> What the task asks
Down to the final character, output the records below as they stand.
● ● ● ● ● ● ●
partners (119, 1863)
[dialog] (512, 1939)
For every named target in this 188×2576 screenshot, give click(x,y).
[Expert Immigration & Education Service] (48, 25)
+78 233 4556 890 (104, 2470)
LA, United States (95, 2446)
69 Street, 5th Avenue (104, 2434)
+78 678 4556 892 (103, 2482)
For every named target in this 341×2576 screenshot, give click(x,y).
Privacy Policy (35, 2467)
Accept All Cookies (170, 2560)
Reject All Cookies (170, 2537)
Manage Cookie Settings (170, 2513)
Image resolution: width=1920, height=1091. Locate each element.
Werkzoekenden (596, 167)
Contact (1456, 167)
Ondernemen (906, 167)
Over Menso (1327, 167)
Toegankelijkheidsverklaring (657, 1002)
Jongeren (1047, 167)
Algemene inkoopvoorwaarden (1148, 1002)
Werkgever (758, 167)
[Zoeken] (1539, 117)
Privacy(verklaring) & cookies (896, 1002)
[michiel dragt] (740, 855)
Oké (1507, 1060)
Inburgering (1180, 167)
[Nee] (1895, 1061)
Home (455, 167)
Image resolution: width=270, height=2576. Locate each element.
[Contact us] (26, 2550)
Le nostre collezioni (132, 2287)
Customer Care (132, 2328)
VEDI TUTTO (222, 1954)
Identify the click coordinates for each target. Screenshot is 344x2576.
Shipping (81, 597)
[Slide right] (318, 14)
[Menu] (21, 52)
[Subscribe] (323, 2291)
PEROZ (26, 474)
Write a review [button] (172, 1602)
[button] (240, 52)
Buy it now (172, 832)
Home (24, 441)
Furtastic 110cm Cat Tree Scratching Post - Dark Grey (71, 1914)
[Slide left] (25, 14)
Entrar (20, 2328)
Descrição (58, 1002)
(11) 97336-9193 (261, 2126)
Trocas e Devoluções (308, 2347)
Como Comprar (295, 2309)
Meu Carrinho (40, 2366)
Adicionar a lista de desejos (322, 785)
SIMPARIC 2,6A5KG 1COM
● ● ● ● ● ● ●
> Response for this exercise
partners (119, 1863)
[dialog] (512, 1939)
For every named target in this 188×2576 screenshot, give click(x,y).
[Expert Immigration & Education Service] (48, 25)
+78 233 4556 890 (104, 2470)
LA, United States (95, 2446)
69 Street, 5th Avenue (104, 2434)
+78 678 4556 892 (103, 2482)
For every named target in this 341×2576 screenshot, give click(x,y).
Privacy Policy (35, 2467)
Accept All Cookies (170, 2560)
Reject All Cookies (170, 2537)
Manage Cookie Settings (170, 2513)
Image resolution: width=1920, height=1091. Locate each element.
Werkzoekenden (596, 167)
Contact (1456, 167)
Ondernemen (906, 167)
Over Menso (1327, 167)
Toegankelijkheidsverklaring (657, 1002)
Jongeren (1047, 167)
Algemene inkoopvoorwaarden (1148, 1002)
Werkgever (758, 167)
[Zoeken] (1539, 117)
Privacy(verklaring) & cookies (896, 1002)
[michiel dragt] (740, 855)
Oké (1507, 1060)
Inburgering (1180, 167)
[Nee] (1895, 1061)
Home (455, 167)
Image resolution: width=270, height=2576. Locate each element.
[Contact us] (26, 2550)
Le nostre collezioni (132, 2287)
Customer Care (132, 2328)
VEDI TUTTO (222, 1954)
Identify the click coordinates for each target. Screenshot is 344x2576.
Shipping (81, 597)
[Slide right] (318, 14)
[Menu] (21, 52)
[Subscribe] (323, 2291)
PEROZ (26, 474)
Write a review [button] (172, 1602)
[button] (240, 52)
Buy it now (172, 832)
Home (24, 441)
Furtastic 110cm Cat Tree Scratching Post - Dark Grey (71, 1914)
[Slide left] (25, 14)
Entrar (20, 2328)
Descrição (58, 1002)
(11) 97336-9193 (261, 2126)
Trocas e Devoluções (308, 2347)
Como Comprar (295, 2309)
Meu Carrinho (40, 2366)
Adicionar a lista de desejos (322, 785)
SIMPARIC 2,6A5KG 1COM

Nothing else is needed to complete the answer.